(DATASET EXTRACT begins)

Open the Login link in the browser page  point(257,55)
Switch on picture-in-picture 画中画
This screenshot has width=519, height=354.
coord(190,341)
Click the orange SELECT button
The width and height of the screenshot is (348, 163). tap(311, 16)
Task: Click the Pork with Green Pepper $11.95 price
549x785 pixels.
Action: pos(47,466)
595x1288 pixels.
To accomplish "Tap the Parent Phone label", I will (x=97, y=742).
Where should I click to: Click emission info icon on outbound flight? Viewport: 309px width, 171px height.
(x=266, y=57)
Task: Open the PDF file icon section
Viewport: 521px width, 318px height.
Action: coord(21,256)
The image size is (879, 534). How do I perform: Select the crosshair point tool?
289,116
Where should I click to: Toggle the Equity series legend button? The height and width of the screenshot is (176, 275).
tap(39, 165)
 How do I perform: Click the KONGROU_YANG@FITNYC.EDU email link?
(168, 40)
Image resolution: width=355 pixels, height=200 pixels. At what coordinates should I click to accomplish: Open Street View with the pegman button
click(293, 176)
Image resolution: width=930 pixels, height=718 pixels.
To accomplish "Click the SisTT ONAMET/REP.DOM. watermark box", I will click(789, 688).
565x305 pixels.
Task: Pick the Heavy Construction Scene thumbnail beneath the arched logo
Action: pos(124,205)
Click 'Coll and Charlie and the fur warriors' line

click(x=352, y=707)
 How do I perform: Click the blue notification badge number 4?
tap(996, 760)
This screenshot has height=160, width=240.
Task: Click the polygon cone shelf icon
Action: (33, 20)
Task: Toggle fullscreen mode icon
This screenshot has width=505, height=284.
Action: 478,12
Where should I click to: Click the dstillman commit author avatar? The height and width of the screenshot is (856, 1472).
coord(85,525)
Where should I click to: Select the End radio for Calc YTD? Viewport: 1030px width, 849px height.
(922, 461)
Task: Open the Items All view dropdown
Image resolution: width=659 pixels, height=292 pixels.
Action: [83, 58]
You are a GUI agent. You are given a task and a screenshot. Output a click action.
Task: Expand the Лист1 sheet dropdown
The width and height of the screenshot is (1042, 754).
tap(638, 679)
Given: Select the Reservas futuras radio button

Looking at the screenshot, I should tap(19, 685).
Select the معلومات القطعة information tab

(DATASET EXTRACT ends)

Your reply should be an exact copy of every line from the line with "Task: Expand the Лист1 sheet dropdown" through the final line of the data, and nothing more.

Task: Expand the Лист1 sheet dropdown
The width and height of the screenshot is (1042, 754).
tap(638, 679)
Given: Select the Reservas futuras radio button

Looking at the screenshot, I should tap(19, 685).
Select the معلومات القطعة information tab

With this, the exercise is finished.